■ **Work required**
Where a picture appears, skip it; print everything else in the records exactly as it stands.

(Supplied information begins)

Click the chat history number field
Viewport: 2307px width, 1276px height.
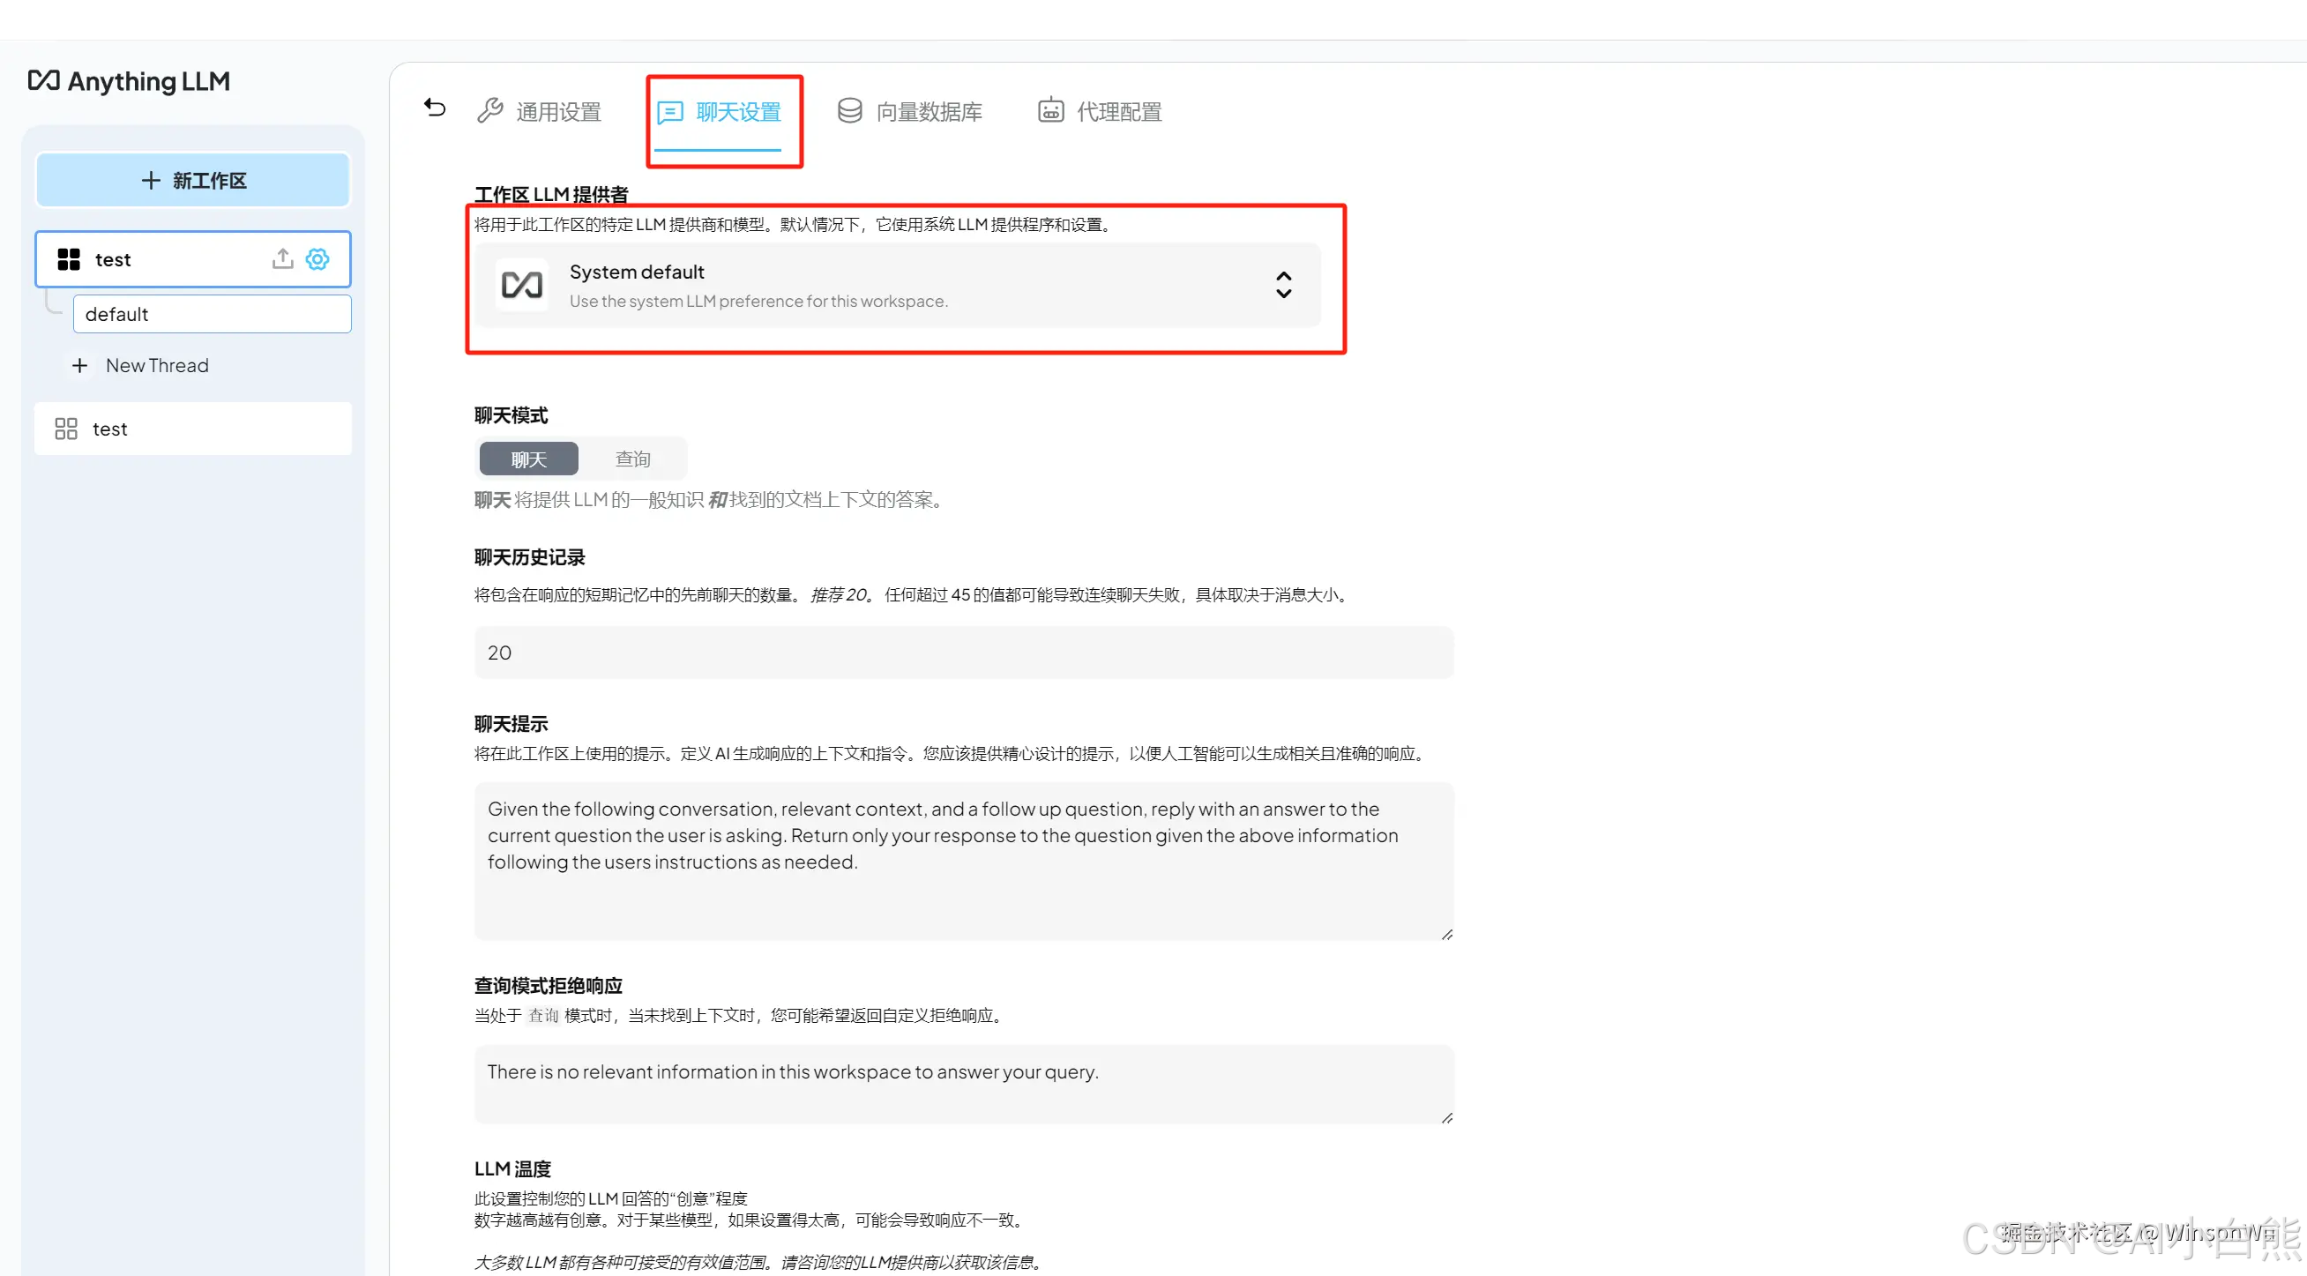pos(963,653)
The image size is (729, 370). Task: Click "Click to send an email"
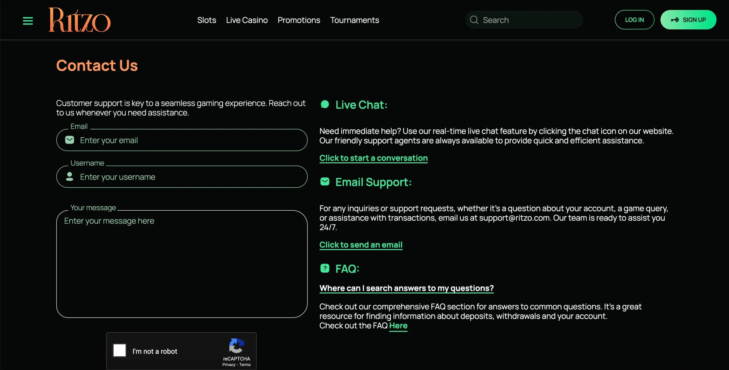coord(361,245)
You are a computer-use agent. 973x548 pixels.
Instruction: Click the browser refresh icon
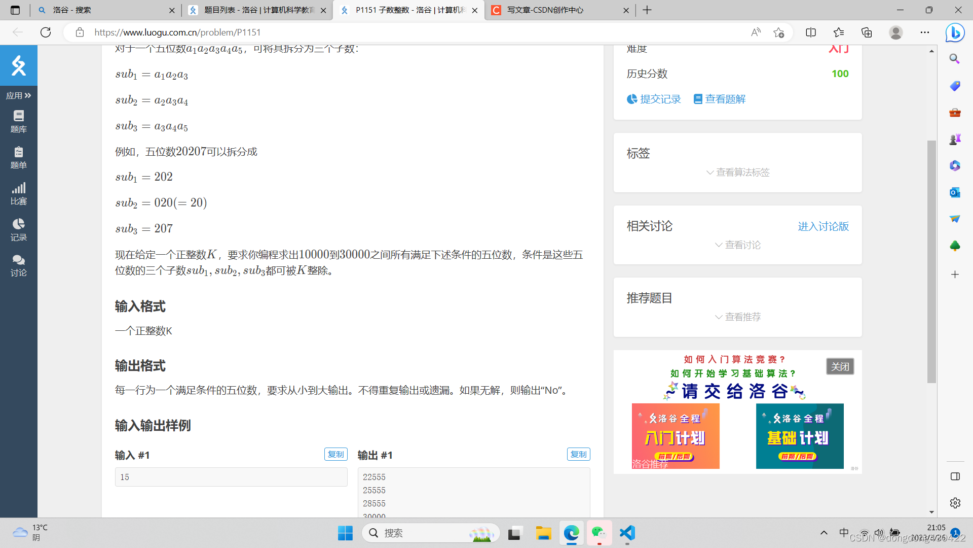coord(46,32)
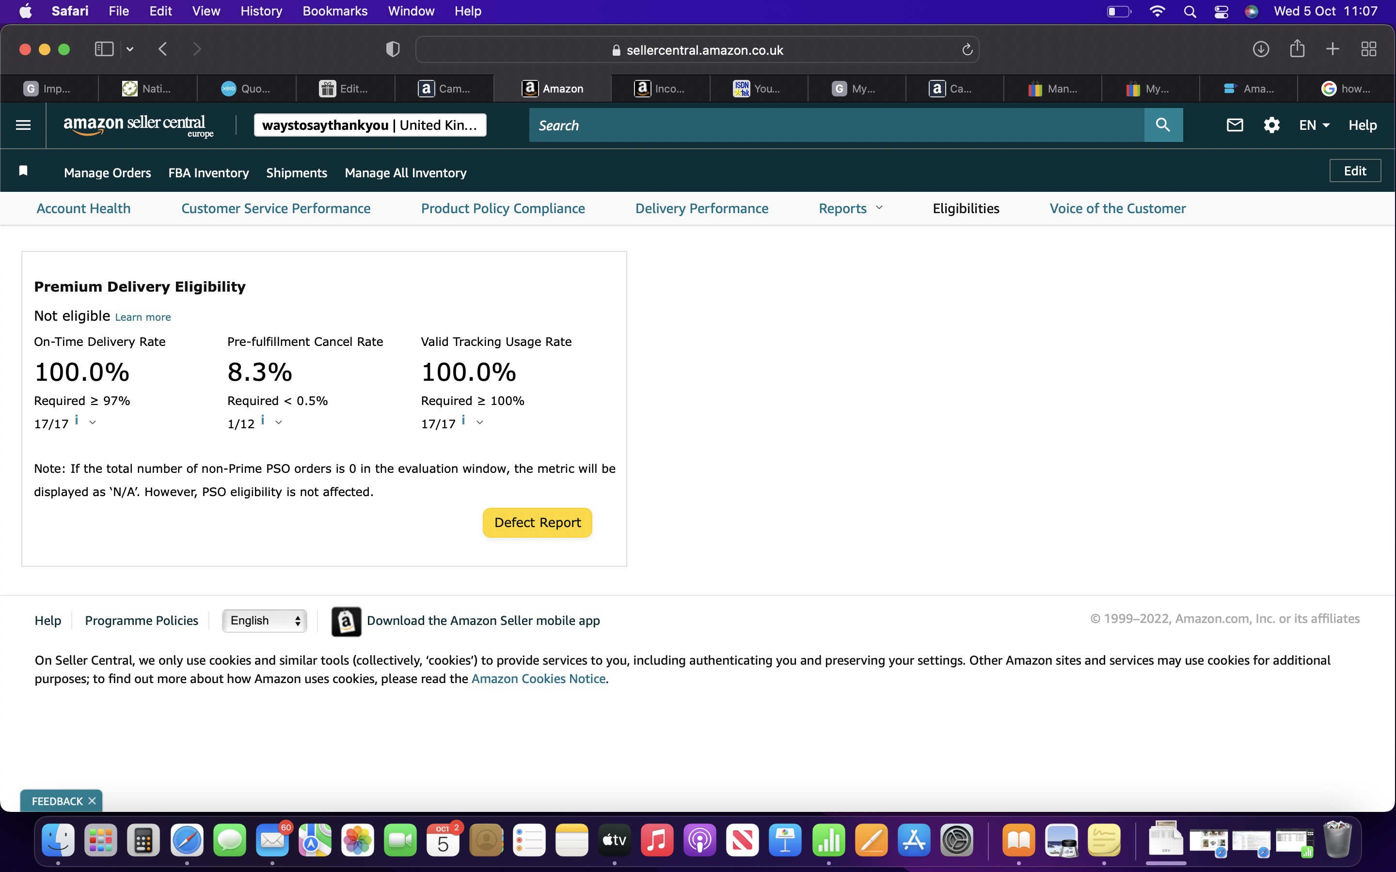Screen dimensions: 1396x872
Task: Click info icon beside On-Time Delivery 17/17
Action: tap(77, 420)
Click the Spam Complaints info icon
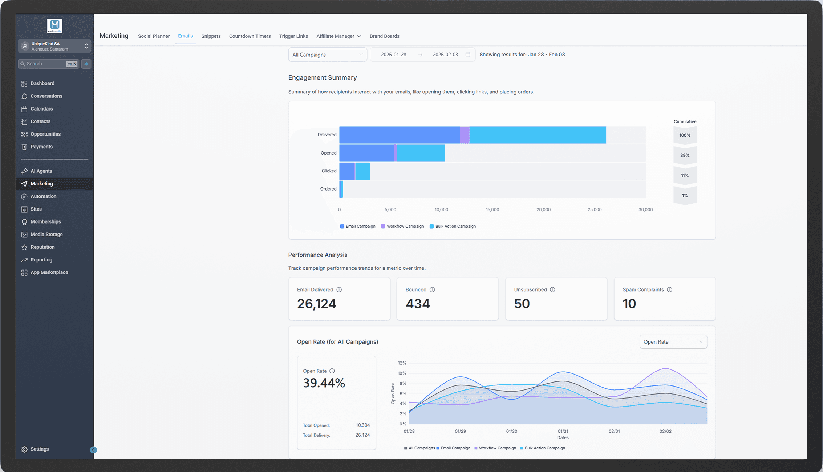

(Supplied information ends)

■ **Task answer**
Click the chat history number field
Viewport: 2307px width, 1276px height.
pos(963,653)
The image size is (729, 370). Task: Click "Click to send an email"
coord(361,245)
You are a computer-use agent. 973x548 pixels.
Instruction: Click the browser refresh icon
coord(46,32)
Screen dimensions: 1396x872
Task: Click info icon beside On-Time Delivery 17/17
Action: tap(77, 420)
Click the Spam Complaints info icon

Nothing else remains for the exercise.